YOUR GOAL:
Word for word, set down the entries that follow.

[DATA PROVIDED]

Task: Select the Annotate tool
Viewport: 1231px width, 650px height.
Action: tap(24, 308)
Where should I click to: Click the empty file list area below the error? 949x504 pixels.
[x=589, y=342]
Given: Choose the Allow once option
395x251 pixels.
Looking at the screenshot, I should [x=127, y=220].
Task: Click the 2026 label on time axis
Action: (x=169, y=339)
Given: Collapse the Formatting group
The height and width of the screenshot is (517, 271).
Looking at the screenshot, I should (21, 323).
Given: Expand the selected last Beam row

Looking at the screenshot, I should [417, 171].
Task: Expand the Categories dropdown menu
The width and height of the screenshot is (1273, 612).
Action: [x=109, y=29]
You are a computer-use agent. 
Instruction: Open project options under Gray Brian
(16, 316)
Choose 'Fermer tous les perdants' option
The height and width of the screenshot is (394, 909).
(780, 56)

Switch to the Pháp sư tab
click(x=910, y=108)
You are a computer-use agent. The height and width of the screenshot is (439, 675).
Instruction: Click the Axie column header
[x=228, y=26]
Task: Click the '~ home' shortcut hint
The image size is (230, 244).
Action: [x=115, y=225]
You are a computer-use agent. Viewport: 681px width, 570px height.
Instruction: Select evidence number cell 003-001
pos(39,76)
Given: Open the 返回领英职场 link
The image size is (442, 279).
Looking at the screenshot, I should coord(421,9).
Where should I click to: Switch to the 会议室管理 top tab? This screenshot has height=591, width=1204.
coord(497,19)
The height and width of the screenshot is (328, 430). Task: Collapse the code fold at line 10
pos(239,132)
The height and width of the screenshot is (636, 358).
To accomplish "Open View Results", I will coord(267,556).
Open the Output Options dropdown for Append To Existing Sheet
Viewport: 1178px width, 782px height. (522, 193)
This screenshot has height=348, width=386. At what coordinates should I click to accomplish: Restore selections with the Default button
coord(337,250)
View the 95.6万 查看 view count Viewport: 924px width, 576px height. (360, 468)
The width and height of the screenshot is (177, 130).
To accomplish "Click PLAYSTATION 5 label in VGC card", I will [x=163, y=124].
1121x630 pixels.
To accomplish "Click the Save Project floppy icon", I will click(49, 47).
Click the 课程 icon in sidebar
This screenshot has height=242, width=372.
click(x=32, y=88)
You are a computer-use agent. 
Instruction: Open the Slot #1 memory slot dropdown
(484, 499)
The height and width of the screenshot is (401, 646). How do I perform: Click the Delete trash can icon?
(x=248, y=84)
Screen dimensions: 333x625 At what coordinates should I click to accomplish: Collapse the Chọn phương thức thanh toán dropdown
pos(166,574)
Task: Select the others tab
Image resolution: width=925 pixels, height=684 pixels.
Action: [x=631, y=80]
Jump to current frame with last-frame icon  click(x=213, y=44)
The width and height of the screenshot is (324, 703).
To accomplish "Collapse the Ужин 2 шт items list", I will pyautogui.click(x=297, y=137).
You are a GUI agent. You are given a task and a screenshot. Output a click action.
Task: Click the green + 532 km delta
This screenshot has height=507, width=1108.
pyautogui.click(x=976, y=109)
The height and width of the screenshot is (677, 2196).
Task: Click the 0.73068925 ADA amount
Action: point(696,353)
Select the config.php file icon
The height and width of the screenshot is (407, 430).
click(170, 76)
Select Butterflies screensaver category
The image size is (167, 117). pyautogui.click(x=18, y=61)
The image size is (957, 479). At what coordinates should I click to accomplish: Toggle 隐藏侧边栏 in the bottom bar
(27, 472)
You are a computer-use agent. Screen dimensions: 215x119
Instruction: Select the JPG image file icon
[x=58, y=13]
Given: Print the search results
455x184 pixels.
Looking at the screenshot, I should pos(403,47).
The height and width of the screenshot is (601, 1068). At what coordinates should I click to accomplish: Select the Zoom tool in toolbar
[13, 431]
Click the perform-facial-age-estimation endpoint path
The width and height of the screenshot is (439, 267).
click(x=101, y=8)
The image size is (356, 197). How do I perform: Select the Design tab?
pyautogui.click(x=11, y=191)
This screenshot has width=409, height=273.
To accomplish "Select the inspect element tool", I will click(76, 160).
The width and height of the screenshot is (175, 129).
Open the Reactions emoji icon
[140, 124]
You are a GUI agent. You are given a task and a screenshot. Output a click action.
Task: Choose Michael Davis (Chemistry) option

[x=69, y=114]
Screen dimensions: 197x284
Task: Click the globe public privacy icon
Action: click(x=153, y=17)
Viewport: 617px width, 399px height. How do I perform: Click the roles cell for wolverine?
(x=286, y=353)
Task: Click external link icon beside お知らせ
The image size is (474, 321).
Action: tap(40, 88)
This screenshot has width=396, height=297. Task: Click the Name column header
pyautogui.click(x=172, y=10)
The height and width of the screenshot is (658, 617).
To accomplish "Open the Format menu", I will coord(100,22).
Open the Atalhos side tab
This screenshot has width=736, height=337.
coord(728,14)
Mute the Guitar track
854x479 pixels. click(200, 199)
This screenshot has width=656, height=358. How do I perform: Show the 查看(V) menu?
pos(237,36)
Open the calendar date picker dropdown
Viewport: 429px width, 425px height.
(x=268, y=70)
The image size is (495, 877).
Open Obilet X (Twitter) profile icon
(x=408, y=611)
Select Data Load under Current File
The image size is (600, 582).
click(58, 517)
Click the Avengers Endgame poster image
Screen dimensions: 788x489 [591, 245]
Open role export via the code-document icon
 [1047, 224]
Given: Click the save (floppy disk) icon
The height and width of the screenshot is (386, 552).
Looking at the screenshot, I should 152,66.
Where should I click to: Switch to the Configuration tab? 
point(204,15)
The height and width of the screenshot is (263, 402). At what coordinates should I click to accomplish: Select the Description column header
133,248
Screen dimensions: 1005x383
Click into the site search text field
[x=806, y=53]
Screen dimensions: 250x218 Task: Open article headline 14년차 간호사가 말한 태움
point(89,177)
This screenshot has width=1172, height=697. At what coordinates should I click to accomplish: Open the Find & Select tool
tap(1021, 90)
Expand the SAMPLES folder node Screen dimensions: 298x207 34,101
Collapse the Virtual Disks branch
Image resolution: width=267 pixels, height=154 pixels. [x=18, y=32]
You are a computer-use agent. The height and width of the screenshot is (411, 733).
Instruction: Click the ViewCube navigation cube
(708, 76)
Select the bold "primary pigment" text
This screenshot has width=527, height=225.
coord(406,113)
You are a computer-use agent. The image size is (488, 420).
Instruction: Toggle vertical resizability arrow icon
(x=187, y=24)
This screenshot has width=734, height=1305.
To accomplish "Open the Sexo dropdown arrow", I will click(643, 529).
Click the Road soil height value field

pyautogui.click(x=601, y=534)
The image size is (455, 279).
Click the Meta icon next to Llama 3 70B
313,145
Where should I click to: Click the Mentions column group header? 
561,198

[/DATA PROVIDED]

EXERCISE ANSWER:
Task: Select the Annotate tool
Viewport: 1231px width, 650px height.
Action: tap(24, 308)
Where should I click to: Click the empty file list area below the error? 949x504 pixels.
[x=589, y=342]
Given: Choose the Allow once option
395x251 pixels.
Looking at the screenshot, I should [x=127, y=220].
Task: Click the 2026 label on time axis
Action: (x=169, y=339)
Given: Collapse the Formatting group
The height and width of the screenshot is (517, 271).
Looking at the screenshot, I should (21, 323).
Given: Expand the selected last Beam row

Looking at the screenshot, I should [417, 171].
Task: Expand the Categories dropdown menu
The width and height of the screenshot is (1273, 612).
Action: [x=109, y=29]
You are a computer-use agent. 
Instruction: Open project options under Gray Brian
(16, 316)
Choose 'Fermer tous les perdants' option
The height and width of the screenshot is (394, 909).
(780, 56)

Switch to the Pháp sư tab
click(x=910, y=108)
You are a computer-use agent. The height and width of the screenshot is (439, 675).
Instruction: Click the Axie column header
[x=228, y=26]
Task: Click the '~ home' shortcut hint
The image size is (230, 244).
Action: [x=115, y=225]
You are a computer-use agent. Viewport: 681px width, 570px height.
Instruction: Select evidence number cell 003-001
pos(39,76)
Given: Open the 返回领英职场 link
The image size is (442, 279).
Looking at the screenshot, I should coord(421,9).
Where should I click to: Switch to the 会议室管理 top tab? This screenshot has height=591, width=1204.
coord(497,19)
The height and width of the screenshot is (328, 430). Task: Collapse the code fold at line 10
pos(239,132)
The height and width of the screenshot is (636, 358).
To accomplish "Open View Results", I will coord(267,556).
Open the Output Options dropdown for Append To Existing Sheet
Viewport: 1178px width, 782px height. (522, 193)
This screenshot has height=348, width=386. At what coordinates should I click to accomplish: Restore selections with the Default button
coord(337,250)
View the 95.6万 查看 view count Viewport: 924px width, 576px height. (360, 468)
The width and height of the screenshot is (177, 130).
To accomplish "Click PLAYSTATION 5 label in VGC card", I will [x=163, y=124].
1121x630 pixels.
To accomplish "Click the Save Project floppy icon", I will click(49, 47).
Click the 课程 icon in sidebar
This screenshot has height=242, width=372.
click(x=32, y=88)
You are a computer-use agent. 
Instruction: Open the Slot #1 memory slot dropdown
(484, 499)
The height and width of the screenshot is (401, 646). How do I perform: Click the Delete trash can icon?
(x=248, y=84)
Screen dimensions: 333x625 At what coordinates should I click to accomplish: Collapse the Chọn phương thức thanh toán dropdown
pos(166,574)
Task: Select the others tab
Image resolution: width=925 pixels, height=684 pixels.
Action: [x=631, y=80]
Jump to current frame with last-frame icon  click(x=213, y=44)
The width and height of the screenshot is (324, 703).
To accomplish "Collapse the Ужин 2 шт items list", I will pyautogui.click(x=297, y=137).
You are a GUI agent. You are given a task and a screenshot. Output a click action.
Task: Click the green + 532 km delta
This screenshot has height=507, width=1108.
pyautogui.click(x=976, y=109)
The height and width of the screenshot is (677, 2196).
Task: Click the 0.73068925 ADA amount
Action: point(696,353)
Select the config.php file icon
The height and width of the screenshot is (407, 430).
click(170, 76)
Select Butterflies screensaver category
The image size is (167, 117). pyautogui.click(x=18, y=61)
The image size is (957, 479). At what coordinates should I click to accomplish: Toggle 隐藏侧边栏 in the bottom bar
(27, 472)
You are a computer-use agent. Screen dimensions: 215x119
Instruction: Select the JPG image file icon
[x=58, y=13]
Given: Print the search results
455x184 pixels.
Looking at the screenshot, I should pos(403,47).
The height and width of the screenshot is (601, 1068). At what coordinates should I click to accomplish: Select the Zoom tool in toolbar
[13, 431]
Click the perform-facial-age-estimation endpoint path
The width and height of the screenshot is (439, 267).
click(x=101, y=8)
The image size is (356, 197). How do I perform: Select the Design tab?
pyautogui.click(x=11, y=191)
This screenshot has width=409, height=273.
To accomplish "Select the inspect element tool", I will click(76, 160).
The width and height of the screenshot is (175, 129).
Open the Reactions emoji icon
[140, 124]
You are a GUI agent. You are given a task and a screenshot. Output a click action.
Task: Choose Michael Davis (Chemistry) option

[x=69, y=114]
Screen dimensions: 197x284
Task: Click the globe public privacy icon
Action: click(x=153, y=17)
Viewport: 617px width, 399px height. How do I perform: Click the roles cell for wolverine?
(x=286, y=353)
Task: Click external link icon beside お知らせ
The image size is (474, 321).
Action: tap(40, 88)
This screenshot has width=396, height=297. Task: Click the Name column header
pyautogui.click(x=172, y=10)
The height and width of the screenshot is (658, 617).
To accomplish "Open the Format menu", I will coord(100,22).
Open the Atalhos side tab
This screenshot has width=736, height=337.
coord(728,14)
Mute the Guitar track
854x479 pixels. click(200, 199)
This screenshot has width=656, height=358. How do I perform: Show the 查看(V) menu?
pos(237,36)
Open the calendar date picker dropdown
Viewport: 429px width, 425px height.
(x=268, y=70)
The image size is (495, 877).
Open Obilet X (Twitter) profile icon
(x=408, y=611)
Select Data Load under Current File
The image size is (600, 582).
click(58, 517)
Click the Avengers Endgame poster image
Screen dimensions: 788x489 [591, 245]
Open role export via the code-document icon
 [1047, 224]
Given: Click the save (floppy disk) icon
The height and width of the screenshot is (386, 552).
Looking at the screenshot, I should 152,66.
Where should I click to: Switch to the Configuration tab? 
point(204,15)
The height and width of the screenshot is (263, 402). At what coordinates should I click to accomplish: Select the Description column header
133,248
Screen dimensions: 1005x383
Click into the site search text field
[x=806, y=53]
Screen dimensions: 250x218 Task: Open article headline 14년차 간호사가 말한 태움
point(89,177)
This screenshot has width=1172, height=697. At what coordinates should I click to accomplish: Open the Find & Select tool
tap(1021, 90)
Expand the SAMPLES folder node Screen dimensions: 298x207 34,101
Collapse the Virtual Disks branch
Image resolution: width=267 pixels, height=154 pixels. [x=18, y=32]
You are a computer-use agent. The height and width of the screenshot is (411, 733).
Instruction: Click the ViewCube navigation cube
(708, 76)
Select the bold "primary pigment" text
This screenshot has width=527, height=225.
coord(406,113)
You are a computer-use agent. The image size is (488, 420).
Instruction: Toggle vertical resizability arrow icon
(x=187, y=24)
This screenshot has width=734, height=1305.
To accomplish "Open the Sexo dropdown arrow", I will click(643, 529).
Click the Road soil height value field

pyautogui.click(x=601, y=534)
The image size is (455, 279).
Click the Meta icon next to Llama 3 70B
313,145
Where should I click to: Click the Mentions column group header? 
561,198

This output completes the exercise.